We were all emotional - we were all overwhelmed by the love being shown to each other and by the community we already felt, despite the lack of understanding in language. 

We could hear children singing as we drove up the hill, and sure enough - there were at least 20 children proudly wearing their school uniform, gathered together in the middle of the village.  They were showing off what they had learned in school and sang their songs that they learned in English.  Some of the lyrics were: "I'm a little butterfly, in the air I fly, up up on the tree, I fly fly."  Others were "Head, shoulders, knees, and toes," with respective dance moves for all.   I don't think I've ever been more in love with a group of children. All of these kids had been sponsored to go to school at the Star School, and their songs and dance were evidence of what they were learning. 

We spent the afternoon playing with the children: trying to pronounce their names, teaching them dances, and just picking them up and holding them in our arms.
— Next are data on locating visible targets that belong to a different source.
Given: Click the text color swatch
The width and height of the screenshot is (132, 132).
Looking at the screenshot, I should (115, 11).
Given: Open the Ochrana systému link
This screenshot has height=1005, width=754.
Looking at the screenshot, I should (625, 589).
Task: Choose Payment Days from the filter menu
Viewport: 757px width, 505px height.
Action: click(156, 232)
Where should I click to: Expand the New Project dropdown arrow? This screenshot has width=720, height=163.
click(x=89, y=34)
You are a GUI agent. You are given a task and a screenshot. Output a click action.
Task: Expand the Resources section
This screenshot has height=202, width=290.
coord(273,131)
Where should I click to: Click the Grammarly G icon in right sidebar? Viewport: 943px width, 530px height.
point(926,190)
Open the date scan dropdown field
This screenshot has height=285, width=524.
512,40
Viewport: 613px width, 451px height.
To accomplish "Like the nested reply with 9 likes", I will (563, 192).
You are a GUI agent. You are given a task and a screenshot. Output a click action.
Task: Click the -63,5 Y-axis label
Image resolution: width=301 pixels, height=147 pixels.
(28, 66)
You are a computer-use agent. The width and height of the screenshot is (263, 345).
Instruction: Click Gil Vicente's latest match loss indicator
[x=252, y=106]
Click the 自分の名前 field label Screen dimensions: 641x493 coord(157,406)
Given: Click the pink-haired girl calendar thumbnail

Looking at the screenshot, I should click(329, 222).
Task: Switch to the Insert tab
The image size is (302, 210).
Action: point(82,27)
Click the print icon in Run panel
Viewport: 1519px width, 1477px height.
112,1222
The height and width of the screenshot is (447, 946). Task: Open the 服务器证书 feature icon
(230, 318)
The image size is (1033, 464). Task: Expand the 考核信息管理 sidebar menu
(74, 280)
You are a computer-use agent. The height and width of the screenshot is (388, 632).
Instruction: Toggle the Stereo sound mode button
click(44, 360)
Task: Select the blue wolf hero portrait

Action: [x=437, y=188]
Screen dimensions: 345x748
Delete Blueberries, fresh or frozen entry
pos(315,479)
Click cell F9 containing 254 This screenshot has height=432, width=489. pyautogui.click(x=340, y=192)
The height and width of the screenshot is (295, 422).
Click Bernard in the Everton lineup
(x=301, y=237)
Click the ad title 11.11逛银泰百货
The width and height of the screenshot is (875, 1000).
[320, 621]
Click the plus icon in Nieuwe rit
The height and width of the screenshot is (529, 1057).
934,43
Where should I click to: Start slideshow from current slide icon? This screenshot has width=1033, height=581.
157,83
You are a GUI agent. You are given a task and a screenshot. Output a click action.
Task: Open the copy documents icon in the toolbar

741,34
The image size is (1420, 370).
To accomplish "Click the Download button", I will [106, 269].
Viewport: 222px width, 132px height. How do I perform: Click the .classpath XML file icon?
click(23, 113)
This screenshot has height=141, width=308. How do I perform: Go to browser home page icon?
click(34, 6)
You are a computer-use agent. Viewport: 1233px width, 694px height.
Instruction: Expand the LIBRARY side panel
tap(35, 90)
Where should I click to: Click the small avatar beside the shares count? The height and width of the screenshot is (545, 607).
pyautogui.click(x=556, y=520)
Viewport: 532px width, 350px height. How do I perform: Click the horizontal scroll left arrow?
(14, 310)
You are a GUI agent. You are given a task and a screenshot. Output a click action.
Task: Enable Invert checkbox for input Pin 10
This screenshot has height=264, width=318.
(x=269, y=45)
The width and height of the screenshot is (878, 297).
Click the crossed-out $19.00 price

As we drove away after our first day, the kids chased our bus down the rode, and our hearts broke in having the leave them.  But we knew that we'd be back in a few days.

Sure enough, the next time we headed up the long road to the Widow's Village, the kids started screaming and running towards us.  They had been waiting for us to return to them. 

We continued our typical activities - running, chasing, playing, laughing, holding, and cuddling with the children.  We all had our few kids who recognized us and stayed by our side, and my team members would continually play and chase the kids, and then take a rest by cuddling and holding them.  The kids loved running all over playing games and settling into the arms of all of us "mzungus," what they call "white person." 

Photos taken by Jimmy Thomas

On the last day in the Widow's Village, I met a new boy, who was 12 years old.  He was on the older side, and for a boy he was especially cuddly and close with me.  He spoke a little English, so I learned that his name was Eric and he was 12 years old.  We wanted to take pictures with me and hold my hand as our leader shared the gospel.  I'm used to my younger brothers, but neither of them had acted as needy as Eric was for his age.  Usually the teenage boys kept to themselves and would crack jokes, but he was sweet, kind, and needy for attention.  
We sat together through the whole message from our leader, and he paid close attention to every word.  Then, another leader shared with the group that was huddled together on the small hill that our team loved them very much and wanted to show them that by giving them each their own new t-shirt.  When Eric heard that, he squeezed my hand, turned and looked me in the eyes, and said in his accented English, "Thank you, thank you very much."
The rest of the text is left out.